Le siege de la Primature du Mali
Le siege de la Primature du Mali

L’agenda de restauration de l’efficacité de l’Etat, dès lors, risque de se heurter, à court terme, à ces obstacles structurels qui se sont ancrés à la faveur du laisser-aller installé par l’ancien régime. Vu sous cet angle, le profil du premier collaborateur du Président de la République doit obéïr aux exigences de l’expérience pratique des hommes, des structures, des réseaux, avec un sens élevé de l’Etat, doté d’un professionnalisme à toute épreuve et une absence totale d’état d’âme dans la conduite des affaires publiques.

 

 

Ainsi, dans la première phase du fonctionnement du nouveau régime, la reprise en main des affaires publiques doit être la plus grande priorité. C’est dire que le contexte hérité impose le profil du Premier Ministre. Le profil du  Premier Ministre d’un nouveau régime est imposé par l’héritage et le contexte tandis que le suivant est imposé par le bilan à mi-parcours, a-t-on coutume de dire !

 

 

Partant de ce principe, passons en revue les obstacles qui risquent de se dresser sur le chemin du nouveau régime. Parmi ces obstacles majeurs, nous en retenons sept qui nous paraissent cruciaux.

 

 

Défis, obstacles et sources potentielles de déstabilisation

  1. 1.            La capacité de nuisance de la puissance de l’argent

Le Mali est l’un des rares pays de la sous région ouest africaine à disposer d’une classe d’hommes d’affaires nationaux ayant accumulé, au fil des ans, un capital financier endogène considérable. Si cette performance est à saluer (contrairement à ce qui se passe au Sénégal ou en Côte d’Ivoire où les ressortissants libano-syriens et français détiennent l’essentiel des leviers économiques et financiers), force est de reconnaitre que la grande partie de cette fortune a été amassée ou obtenue au détriment de l’Etat : fraude fiscale, douanière et trafic en tout genre.

 

 

Or, le nouveau régime, pour respecter ses promesses de moralisation de la vie publique, devra recadrer les règles du jeu de manière draconienne pour permettre à l’Etat de recouvrer ses deniers. Cette perspective risque cependant d’engendrer une résistance subversive de la part de ceux-là qui ont profité de la défaillance du système douanier et fiscal. Il se trouve que ces derniers n’hésiteront pas à utiliser leur fortune par tous les moyens possibles afin de faire échouer cette nouvelle politique.

 

 

2.         L’inévitable incompréhension avec une frange des religieux

La crise sociale et économique favorise chez beaucoup de citoyens déboussolés, notamment les jeunes, une certaine forme d’engagement de type religieux sans une base éducative solide. L’embrigadement d’une grande partie de la jeunesse dans des organismes religieux antagoniques procède de ce phénomène. Il convient de noter que les logiques de positionnement de ces organisations vis-à-vis du pouvoir politique (considéré comme source fondamentale d’enrichissement et de considération) risque d’engendrer progressivement une surenchère de rivalités qui pourrait déboucher sur de l’intimidation et du chantage vis-à-vis de l’Etat, si la sûreté et l’efficacité de celui-ci n’est pas vite rétablies.

 

 

La mauvaise interprétation que certains milieux religieux pourraient faire de la victoire du nouveau Président (qu’ils assimilent à la leur, du fait de leur engagement dans la campagne) risque de les pousser à vouloir tester rapidement la détermination de l’Etat à défendre certains acquis fondamentaux de la laïcité.

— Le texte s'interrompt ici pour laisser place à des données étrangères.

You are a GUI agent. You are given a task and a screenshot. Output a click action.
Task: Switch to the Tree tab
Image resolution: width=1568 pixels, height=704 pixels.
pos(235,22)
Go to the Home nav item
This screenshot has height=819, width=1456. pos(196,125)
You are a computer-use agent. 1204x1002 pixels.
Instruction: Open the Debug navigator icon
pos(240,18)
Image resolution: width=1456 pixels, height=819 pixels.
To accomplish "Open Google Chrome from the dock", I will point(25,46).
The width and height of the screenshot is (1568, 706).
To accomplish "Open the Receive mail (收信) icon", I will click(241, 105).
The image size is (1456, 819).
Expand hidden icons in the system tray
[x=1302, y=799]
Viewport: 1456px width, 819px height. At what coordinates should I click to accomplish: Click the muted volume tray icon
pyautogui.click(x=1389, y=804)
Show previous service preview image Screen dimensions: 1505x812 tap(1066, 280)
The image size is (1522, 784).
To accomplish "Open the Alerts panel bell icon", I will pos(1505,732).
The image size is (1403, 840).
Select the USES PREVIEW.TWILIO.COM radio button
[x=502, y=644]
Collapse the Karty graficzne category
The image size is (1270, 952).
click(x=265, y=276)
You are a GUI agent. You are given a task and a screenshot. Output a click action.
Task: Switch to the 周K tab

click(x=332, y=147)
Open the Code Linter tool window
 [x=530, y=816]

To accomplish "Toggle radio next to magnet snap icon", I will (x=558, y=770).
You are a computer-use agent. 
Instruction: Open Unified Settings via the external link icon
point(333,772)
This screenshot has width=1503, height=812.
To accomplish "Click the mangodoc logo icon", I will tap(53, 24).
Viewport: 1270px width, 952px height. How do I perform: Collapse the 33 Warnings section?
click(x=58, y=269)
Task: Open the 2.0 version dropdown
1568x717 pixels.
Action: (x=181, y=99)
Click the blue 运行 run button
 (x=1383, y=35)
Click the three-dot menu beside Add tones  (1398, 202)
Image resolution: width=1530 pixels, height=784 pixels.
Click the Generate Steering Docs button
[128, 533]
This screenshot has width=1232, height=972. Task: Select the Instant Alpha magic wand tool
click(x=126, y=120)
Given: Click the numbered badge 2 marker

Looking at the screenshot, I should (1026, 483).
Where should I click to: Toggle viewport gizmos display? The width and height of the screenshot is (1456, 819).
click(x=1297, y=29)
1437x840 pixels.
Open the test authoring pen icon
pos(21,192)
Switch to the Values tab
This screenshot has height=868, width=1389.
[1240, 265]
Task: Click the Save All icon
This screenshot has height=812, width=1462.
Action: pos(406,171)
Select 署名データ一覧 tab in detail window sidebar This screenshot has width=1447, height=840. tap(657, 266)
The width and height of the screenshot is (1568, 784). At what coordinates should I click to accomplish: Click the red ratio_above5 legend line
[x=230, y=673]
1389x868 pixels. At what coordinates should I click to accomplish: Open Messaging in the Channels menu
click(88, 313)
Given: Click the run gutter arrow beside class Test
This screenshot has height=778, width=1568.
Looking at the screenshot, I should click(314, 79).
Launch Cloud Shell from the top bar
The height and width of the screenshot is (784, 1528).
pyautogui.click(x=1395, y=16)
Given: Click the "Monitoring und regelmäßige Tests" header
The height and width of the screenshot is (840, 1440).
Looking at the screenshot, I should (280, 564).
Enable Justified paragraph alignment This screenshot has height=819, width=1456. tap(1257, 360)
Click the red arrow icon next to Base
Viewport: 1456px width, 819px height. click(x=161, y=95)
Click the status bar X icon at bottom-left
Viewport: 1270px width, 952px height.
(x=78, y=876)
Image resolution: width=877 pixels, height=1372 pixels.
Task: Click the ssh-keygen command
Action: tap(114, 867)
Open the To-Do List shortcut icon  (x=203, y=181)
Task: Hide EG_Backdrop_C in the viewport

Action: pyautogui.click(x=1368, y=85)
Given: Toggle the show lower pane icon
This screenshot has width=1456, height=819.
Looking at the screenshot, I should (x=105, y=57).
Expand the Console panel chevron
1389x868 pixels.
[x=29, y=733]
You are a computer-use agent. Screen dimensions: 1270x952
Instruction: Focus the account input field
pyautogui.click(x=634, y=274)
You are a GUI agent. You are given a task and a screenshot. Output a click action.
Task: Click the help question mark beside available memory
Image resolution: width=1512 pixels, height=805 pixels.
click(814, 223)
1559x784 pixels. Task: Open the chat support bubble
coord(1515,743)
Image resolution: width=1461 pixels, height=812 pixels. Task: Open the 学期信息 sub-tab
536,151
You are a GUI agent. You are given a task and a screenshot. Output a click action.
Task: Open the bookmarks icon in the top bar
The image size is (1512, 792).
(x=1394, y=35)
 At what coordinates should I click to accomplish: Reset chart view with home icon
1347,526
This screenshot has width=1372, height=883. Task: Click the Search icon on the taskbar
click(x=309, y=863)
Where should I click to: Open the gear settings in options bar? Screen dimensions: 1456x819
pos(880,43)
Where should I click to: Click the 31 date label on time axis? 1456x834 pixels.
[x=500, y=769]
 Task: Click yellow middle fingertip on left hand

3.         L’armée et l’équation de l’argent

Même si la présence militaire internationale est rassurante, même si la légitimité massive du nouveau pouvoir est dissuasive, même si la reconquête du Nord ôte aux putschistes potentiels de tout argument nationaliste, il n’en demeure pas moins que certains secteurs de l’armée malienne ont pris des habitudes jugées très inquiétantes : la manipulation de l’argent facile.

 

 

La corruption des mœurs militaires causée par cette pratique mafieuse risque de laisser des séquelles inquiétantes qu’il faudra endiguer avec fermeté et professionnalisme.

 

4. L’anarchie médiatique

Au Mali, c’est comme si on confondait “démocratie” et “démocratisme“, “liberté” et “licence“, “droit” et “anarchie” ! Peut-on bâtir une Nation dans un environnement public bouillonnant, avec son cortège quotidien de calomnie, de diffamation, de subversion écrite et verbale et d’incitation à l’insubordination et à l’incivisme ?

 

 

L’état d’évolution de la société, les défis de redressement de la Nation, l’impératif de la restauration de la sureté et de l’efficacité de l’Etat, peuvent-ils s’accommoder d’une certaine forme de système médiatique outrancier, négatif qui détruit plus qu’il ne construit ?

 

 

Certes nous sommes là en face d’un sujet sensible touchant à la liberté d’expression – fondement de la démocratie. Mais il arrive souvent dans l’histoire, même dans les grandes démocraties, que l’Etat recadre le système sans toucher aux principes fondamentaux pour l’adapter aux exigences historiques de son agenda. Nous avons vu, par exemple, avec la première guerre du Golfe, comment la puissante Amérique a coaché sa presse pour atteindre ses objectifs.

 

 

Dans le même sens, nous estimons que dans le contexte historique du Mali post-crise, un schéma cohérent de coaching médiatique est absolument nécessaire afin de créer un environnement plus propice, prévisible et maîtrisable, indispensable à la reprise des affaires de la Nation.

 

 

     5. Interférences sous régionales

Le laxisme de l’ancien régime a légué au Mali le pire des héritages : l’ingérence manifeste de certains pays voisins dans ses affaires intérieures.

 

 

Théâtre de rivalités entre acteurs aux ambitions hégémoniques, le Mali d’aujourd’hui abrite en son sein des intérêts et des réseaux denses, totalement orientés dans le sens des objectifs étrangers. Ces intérêts, portés par ces réseaux actifs ou dormants, risquent d’être des sources de relais perpétuels d’ingérence et de subversion très grave.

 

 

Malgré les proclamations d’amitié et de soutien, une vigilance exceptionnelle s’impose vis-à-vis d’un certain voisinage.

 

 

6.         Présence française

Le rôle important de la France dans la libération du Mali lui a conféré une nouvelle carte géopolitique majeure. Cependant, il est à craindre que la posture du nouveau pouvoir, rétif à toute forme de subordination de type néocoloniale, provoque chez certains secteurs du système hexagonal une réaction de dépit, pouvant se traduire, à court terme, en une forme d’hostilité sophistiquée et redoutable. C’est l’un des dossiers les plus sensibles du début du mandat qu’il faudra traiter avec un équilibre d’orfèvre : pas de subordination indigne, mais non plus, pas de provocation inutile.

 

 

7.         Syndicalisme et l’ordre républicain

En la matière, le Mali est peut être parti plus vite que son histoire. Même des pays africains qui ont une tradition démocratique moderne plus ancienne n’ont encore pas accepté la syndicalisation de certains corps sensibles : police et magistrature, notamment.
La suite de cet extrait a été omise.